En pays flamand, un éleveur de bovins profite des livraisons clandestines d'hormones qui sont faites pour son bétail, pour se piquer lui aussi. Du jour au lendemain, son fournisseur se retrouve assassiné, d'autres souhaitant contrôler le marché. Des garagistes wallons sont sensés faire disparaître la voiture qui a servi au meurtre...

Avec un préambule en voix-off, d'une noirceur infinie, affirmant que quand les choses ne sont pas réglées dans le passé, cela resurgit forcément un jour ou l'autre, "Bullhead", film flamand, navigue du côté du polar, tout en faisant progressivement de plus en plus de place au drame humain. L'intrigue, une sombre histoire de lutte d'influences et de trafic d'hormones chez les éleveurs bovins de Belgique, remet face-à-face après 20 ans de séparation, deux amis d'enfance. En présence l'un de l'autre, une gêne insaisissable est immédiatement palpable, mais restera longtemps inexpliquée, le scénario ménageant avec subtilité le suspense.
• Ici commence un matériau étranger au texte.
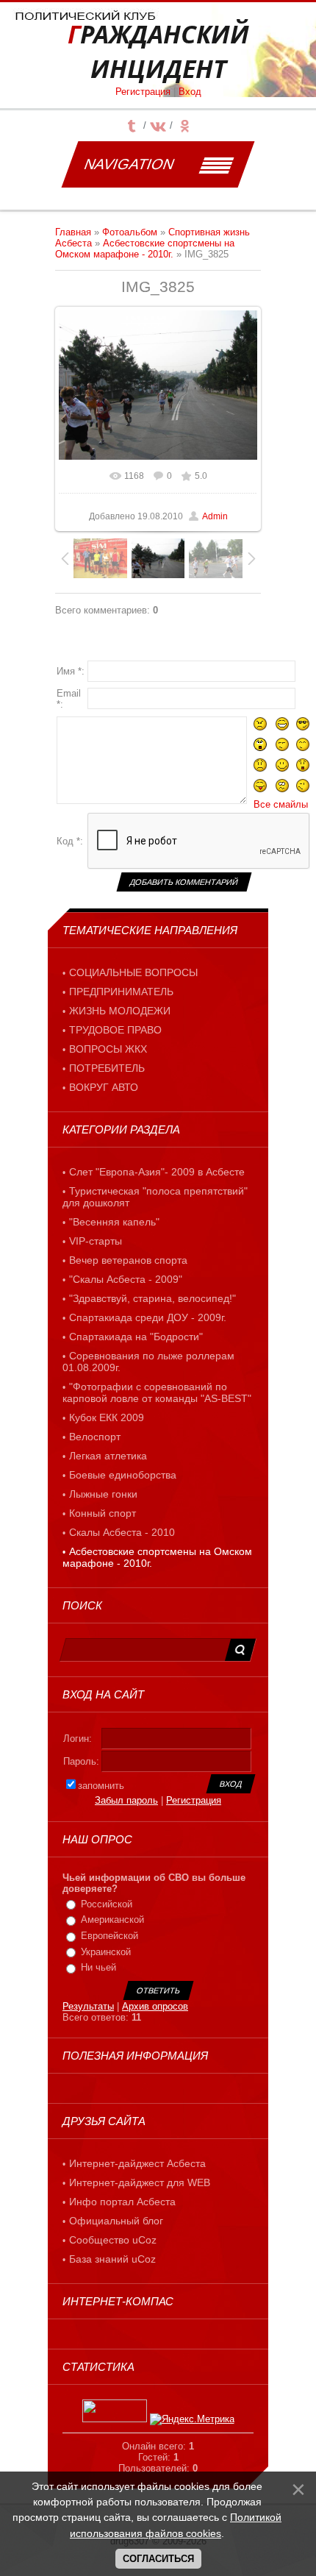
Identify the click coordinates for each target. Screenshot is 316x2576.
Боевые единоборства (122, 1475)
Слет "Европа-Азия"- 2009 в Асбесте (157, 1172)
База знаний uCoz (112, 2259)
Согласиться (158, 2558)
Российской (106, 1904)
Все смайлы (281, 804)
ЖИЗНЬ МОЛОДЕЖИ (119, 1011)
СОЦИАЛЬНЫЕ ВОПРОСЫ (133, 972)
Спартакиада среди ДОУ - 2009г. (147, 1317)
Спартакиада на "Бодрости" (136, 1336)
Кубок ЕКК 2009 (106, 1417)
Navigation (129, 164)
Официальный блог (116, 2221)
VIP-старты (95, 1241)
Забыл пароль (126, 1800)
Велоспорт (95, 1436)
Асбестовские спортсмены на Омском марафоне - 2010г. (144, 249)
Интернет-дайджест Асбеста (137, 2163)
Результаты (88, 2006)
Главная (73, 232)
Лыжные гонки (103, 1494)
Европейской (109, 1935)
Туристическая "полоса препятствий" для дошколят (155, 1197)
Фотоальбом (129, 232)
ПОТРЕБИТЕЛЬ (107, 1068)
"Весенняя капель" (114, 1222)
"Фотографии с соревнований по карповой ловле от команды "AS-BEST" (156, 1392)
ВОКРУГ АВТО (103, 1087)
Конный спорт (102, 1513)
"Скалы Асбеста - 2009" (125, 1279)
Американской (112, 1920)
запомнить (101, 1785)
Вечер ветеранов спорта (128, 1260)
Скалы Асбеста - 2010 (122, 1532)
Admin (215, 516)
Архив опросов (155, 2006)
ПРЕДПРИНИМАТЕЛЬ (121, 991)
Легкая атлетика (108, 1456)
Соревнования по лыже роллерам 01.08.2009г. (148, 1361)
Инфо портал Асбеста (122, 2201)
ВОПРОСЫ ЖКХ (108, 1049)
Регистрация (142, 91)
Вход (190, 91)
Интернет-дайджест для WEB (139, 2182)
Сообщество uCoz (113, 2240)
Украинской (106, 1951)
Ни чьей (98, 1967)
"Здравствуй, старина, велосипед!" (152, 1298)
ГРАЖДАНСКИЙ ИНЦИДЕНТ (158, 51)
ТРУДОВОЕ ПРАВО (115, 1030)
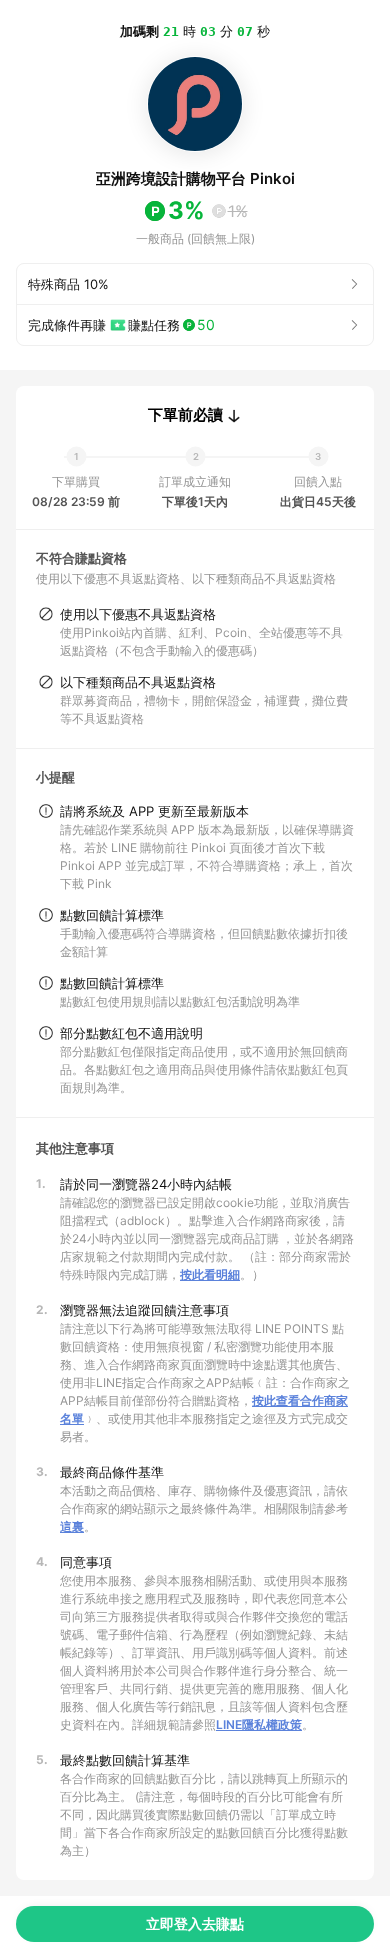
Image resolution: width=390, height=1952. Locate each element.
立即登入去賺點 (195, 1923)
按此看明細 (210, 1274)
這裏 (72, 1526)
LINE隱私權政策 (259, 1724)
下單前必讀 (185, 415)
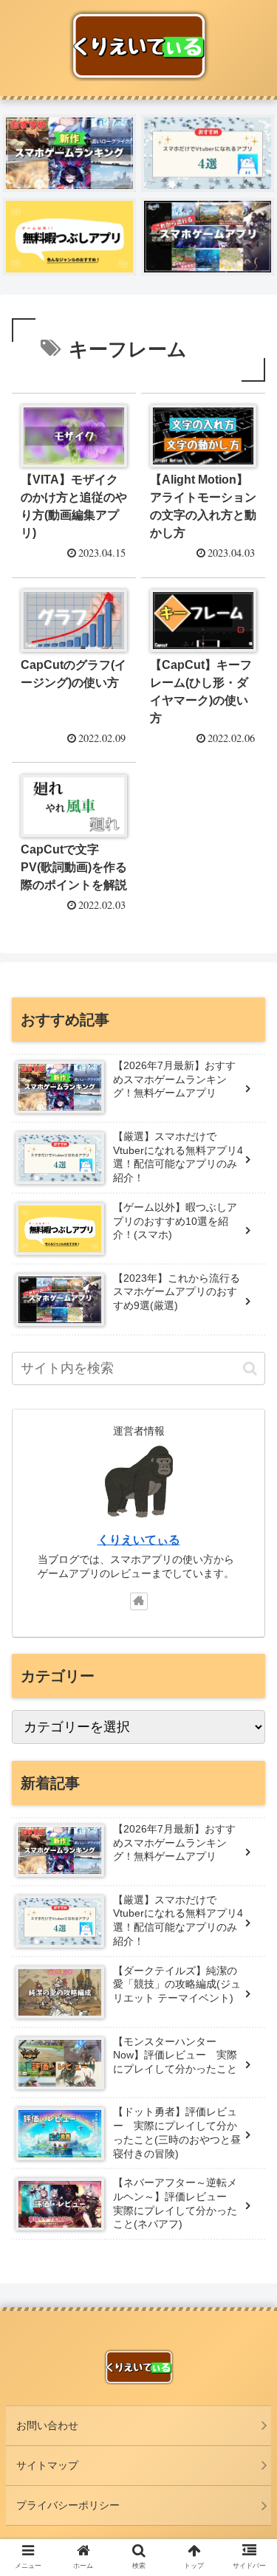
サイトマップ (47, 2465)
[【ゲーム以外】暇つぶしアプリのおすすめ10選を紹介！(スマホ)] (69, 236)
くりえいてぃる (139, 1539)
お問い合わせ (47, 2425)
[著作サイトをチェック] (139, 1601)
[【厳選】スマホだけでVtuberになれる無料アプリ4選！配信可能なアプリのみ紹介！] (207, 153)
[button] (250, 1368)
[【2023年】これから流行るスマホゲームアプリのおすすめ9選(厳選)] (207, 236)
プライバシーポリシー (68, 2505)
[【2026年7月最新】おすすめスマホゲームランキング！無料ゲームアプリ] (69, 153)
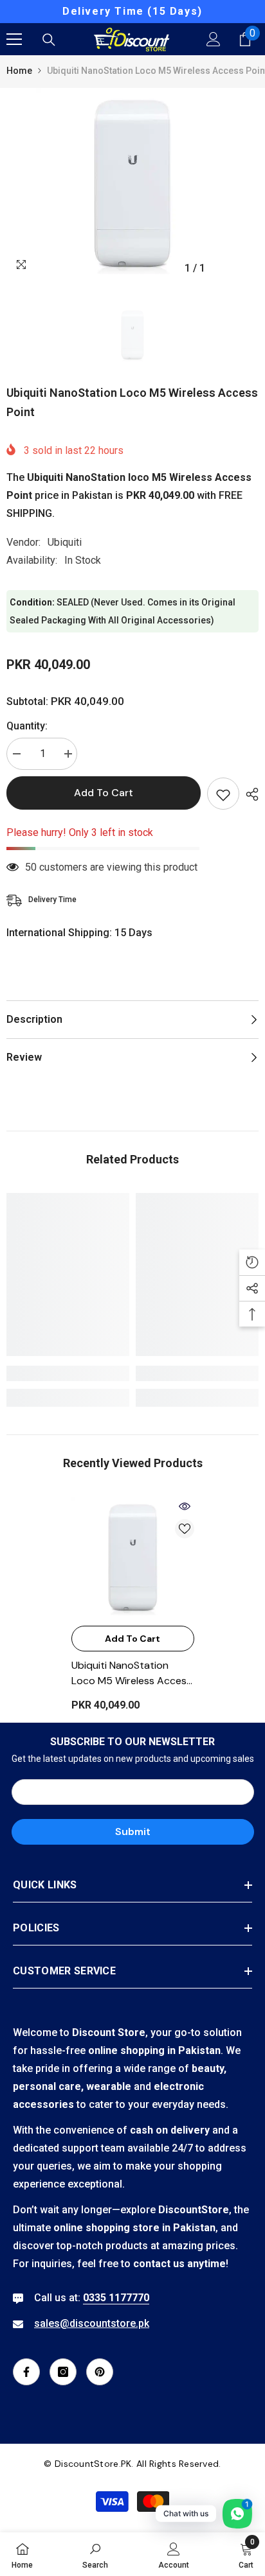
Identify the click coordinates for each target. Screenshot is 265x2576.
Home (19, 70)
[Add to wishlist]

Les deux interprètes sont pour beaucoup dans la perception du malaise ambiant. Parmi eux, il y a Jacky, un trentenaire ultra baraqué, qui semble en permanence sous influence, un œil à moitié clos, le regard dans le vague, empli d'une rancœur ou d'une haine dont on finira plus tard par comprendre les raisons. Ce dernier s'injecte des hormones par piqûres intra-musculaires et prises de cachets. Il constitue une véritable bombe à retardement, une montagne de muscles au visage ponctuellement humain. Il a de quoi effrayer autant le spectateur que son ami, personnage trouble, qui s'avère aussi craintif que fuyant.

Une fois le terrible secret qui unit les deux hommes révélé, le scénario peut dérouler une deuxième partie encore plus sombre, véritable requiem vengeur, aussi angoissante qu'étrangement émouvante. Une flopée de personnages, plus louches ou dégénérés les uns que les autres, les entoure, dont un personnage féminin (pratiquement le seul) pris au piège dans ce sac de vipères et qui pourrait offrir une planche de salut au héros maudit du film. Nul doute que chez les spectateurs « Bullhead » (« Tête de bœuf ») restera comme un film viscéral où le mépris tutoie une profonde envie d'une vie qui ne peut être. Michael R. Roskam, qui a su au passage illustrer par son film (et c'est chose bien rare) la haine profonde entre Flamands et Wallons, est un réalisateur à suivre.